▶ **What is needed**:
Print each of the following rows exactly as it appears.

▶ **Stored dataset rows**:
------------------------------------------------------------------------

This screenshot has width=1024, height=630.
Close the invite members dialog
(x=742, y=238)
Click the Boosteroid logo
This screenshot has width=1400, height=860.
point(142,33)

------------------------------------------------------------------------

▶ **Output of the exercise**:
This screenshot has width=1024, height=630.
Close the invite members dialog
(x=742, y=238)
Click the Boosteroid logo
This screenshot has width=1400, height=860.
point(142,33)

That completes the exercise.